▸ DATA EXTRACT:
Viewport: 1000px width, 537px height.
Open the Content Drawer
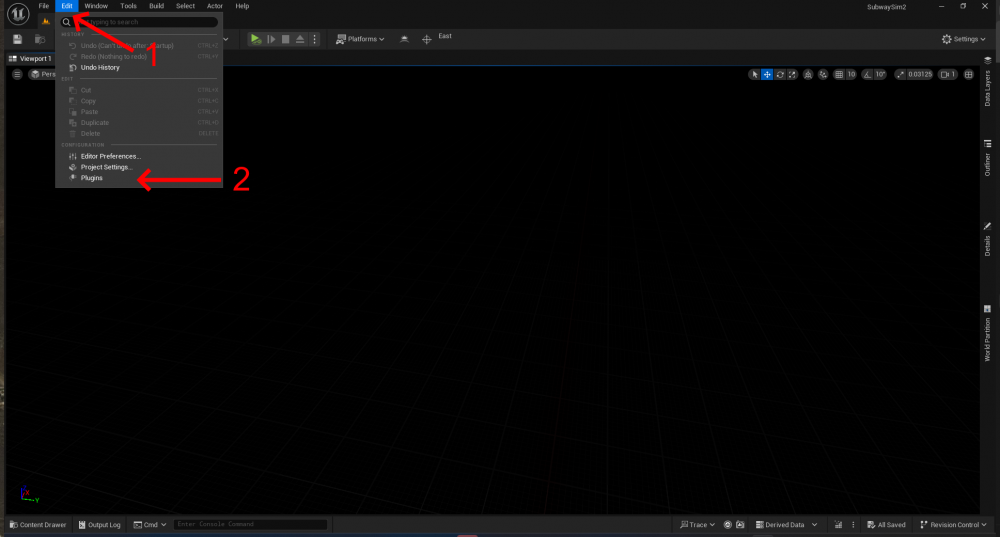tap(38, 524)
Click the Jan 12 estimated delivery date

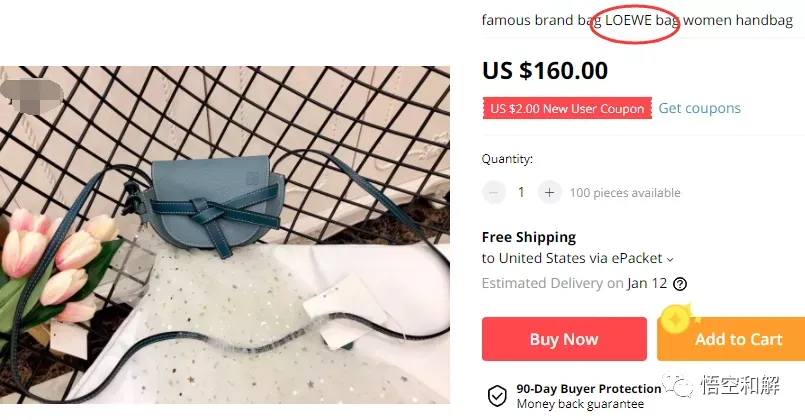tap(647, 283)
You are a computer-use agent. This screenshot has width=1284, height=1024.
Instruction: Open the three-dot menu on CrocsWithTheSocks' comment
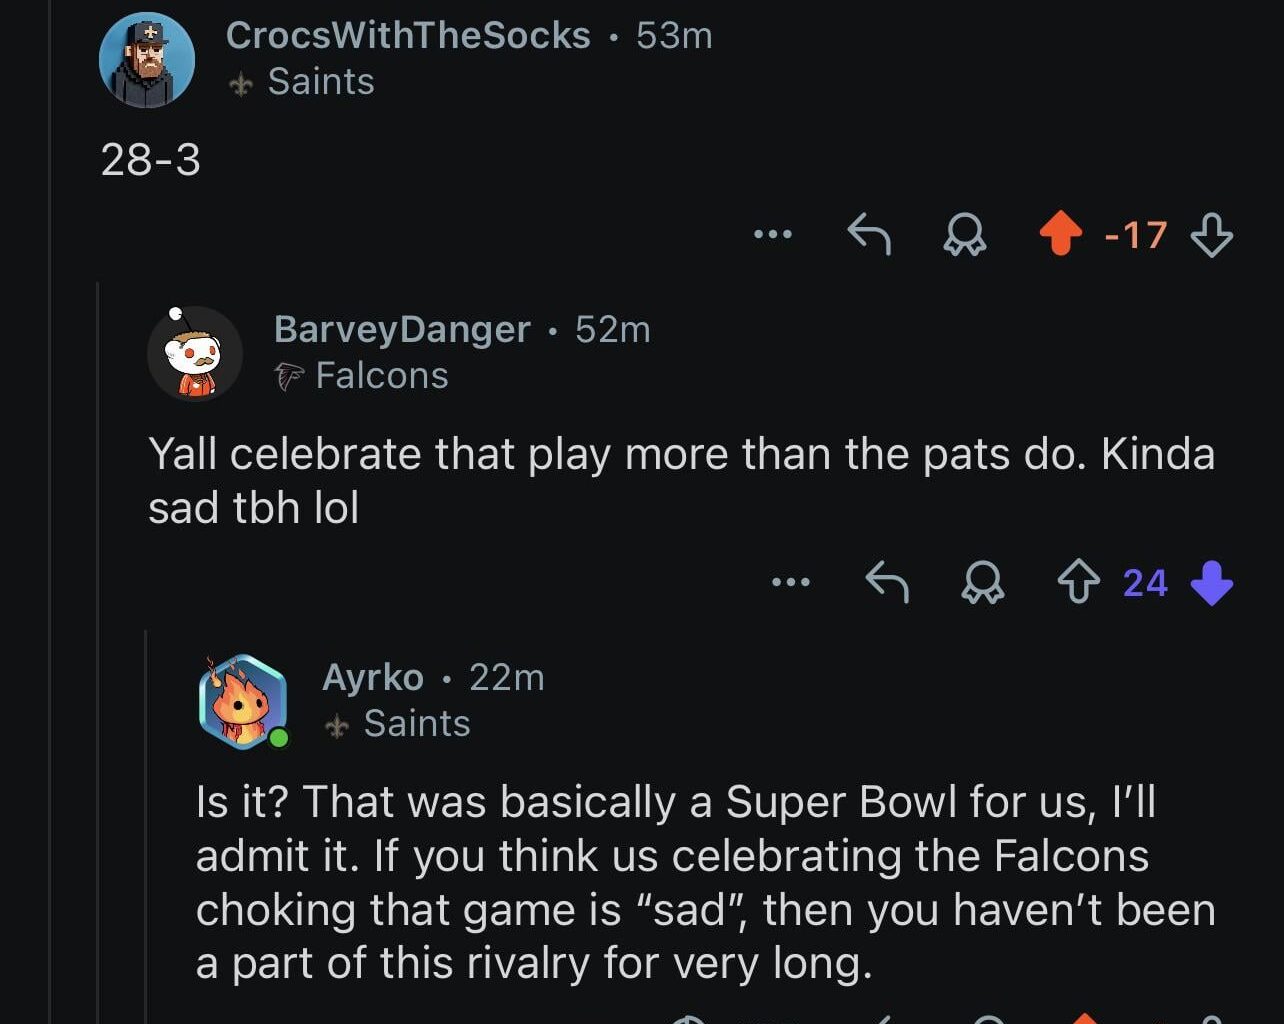[x=773, y=235]
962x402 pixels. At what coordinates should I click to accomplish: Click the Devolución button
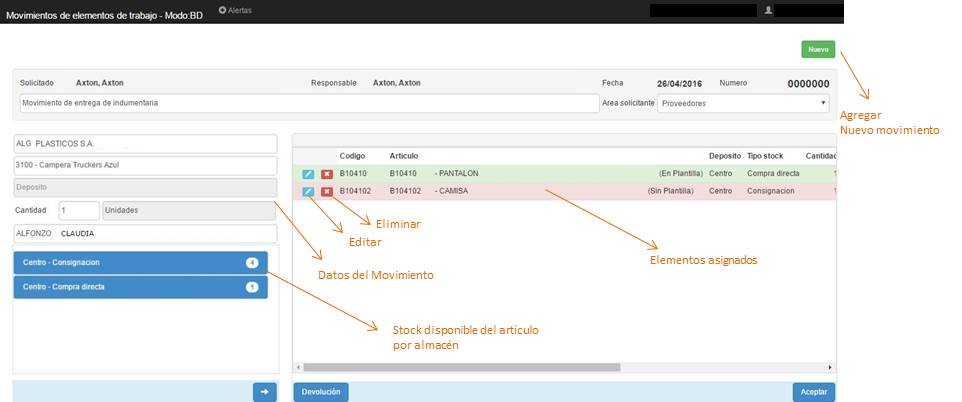321,392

▸ TASK DETAILS: Each line above is to be transcribed exactly, though its pictures are not.

▸ SOLUTION FOR THIS TASK:
Viewport: 1000px width, 537px height.
Open the Content Drawer
tap(38, 524)
Click the Jan 12 estimated delivery date

tap(647, 283)
You are a computer-use agent. This screenshot has width=1284, height=1024.
Instruction: Open the three-dot menu on CrocsWithTheSocks' comment
[x=773, y=235]
962x402 pixels. At what coordinates should I click to accomplish: Click the Devolución button
321,392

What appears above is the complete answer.